Following a difficult period in his life, Martijn Mensink was at home with a burn-out when he decided to completely change course. He developed an interest in mindfulness and started training, and together with his wife Dianne Schuutmaat, he started the Mindful Run initiative. In four years, the idea has become a nationally known project that’s also crossed the border into Belgium.
Can you tell us a little bit about yourself?
I see myself as somebody who inspires people, based on the idea: ‘if I can do it, so can somebody else.’ I try to help people blossom, like I was once able to do. Back then it was also a revelation for me, I just forgot to feel it.
How did Mindful Run start?
I was having a difficult time and really wanted to change direction. That’s when I decided to start training very intensely. Then I experienced a type of burn-out, where I didn’t know what to do anymore. Eventually, I did a course in NLP (Neuro Linguistic Programming) which finally turned the tide for me. Afterwards, I was given the chance to teach with Allen Carr, where I had to speak in front of groups of people—something that I found quite scary. But I had reached a point where I dared to do it, after I had started to get to know the spiritual world a bit better. I started with the first Mindful Run courses in May of 2014 and in July of 2016 I held my first training. Within 24 hours, the first training was full, despite the fact that we didn’t even have a manual for it yet…hehe.
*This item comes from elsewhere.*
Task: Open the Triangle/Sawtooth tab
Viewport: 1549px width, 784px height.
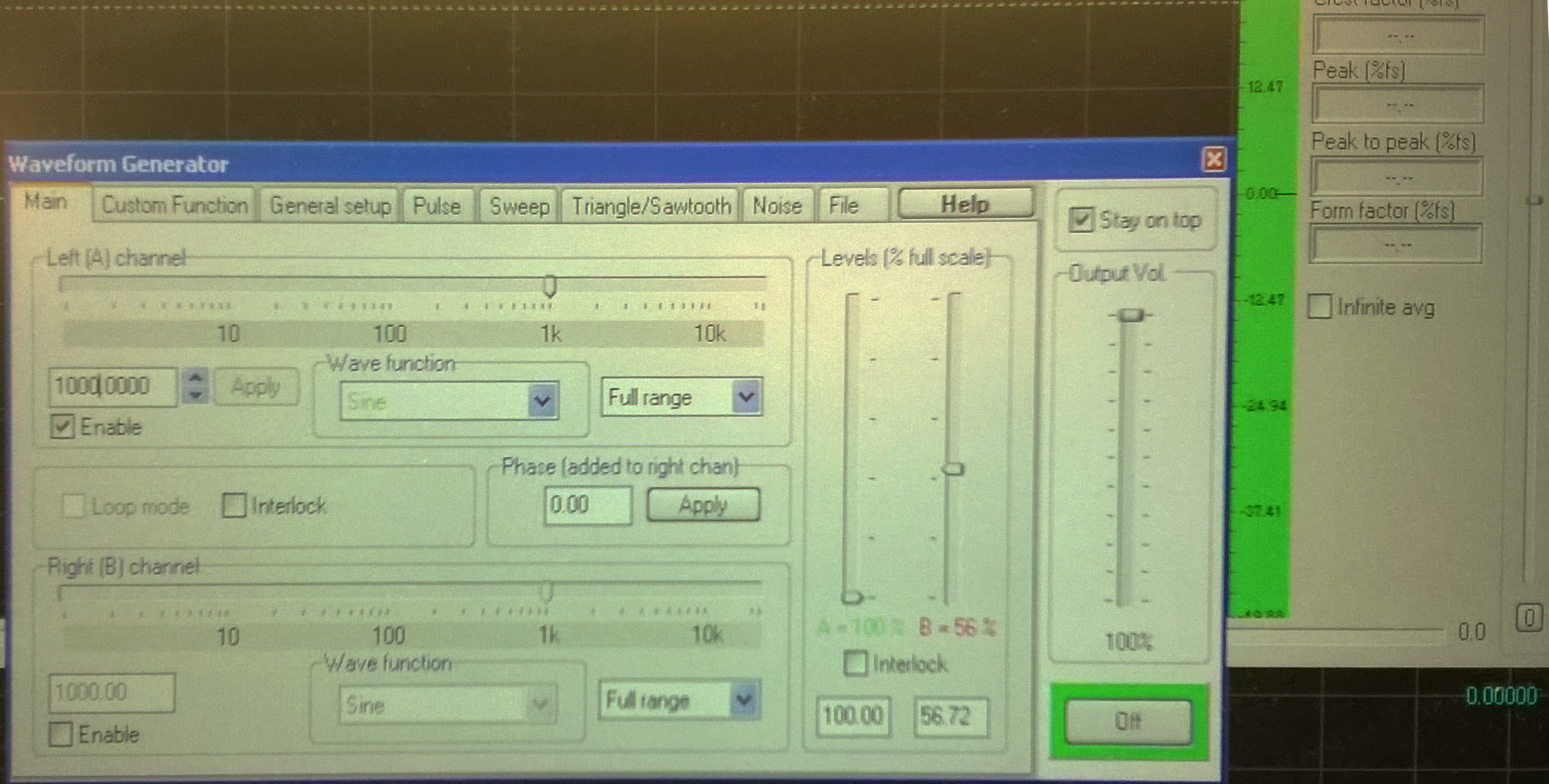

90% of the people admit that they don’t do what they like to do, or they’re not who they once wanted to be. I think that’s because the little voice in their head stops them from it. That’s also my target group: people who think too much and aren’t acquainted with the concept of mindfulness. I want to attract people who aren’t yet conscious of their choices. Our courses last 5 weeks and are full of techniques that we explain personally. After the 5 weeks are over, the people have to go at it alone; we give them all a few tools and techniques, so they can make more conscious choices.
Mindfulness can be difficult to understand or to apply. But you can combine mindfulness with running—you can even practice mindful sailing, if you want. It is a matter of awareness.
What do the courses consist of?
Mindfulness can be difficult to understand or to apply. But you can combine mindfulness with running—you can even practice mindful sailing, if you want. It is a matter of awareness. Alongside that, it’s meant for everybody, because it’s so diverse and accessible.
Sometimes it’s difficult to live healthier, due to all the in-between obligations we have. In our courses, everything you learn can be integrated into any moment of your life, including daily tasks. This helps you feel stronger and more able to find peace. We try to keep this very accessible and personal.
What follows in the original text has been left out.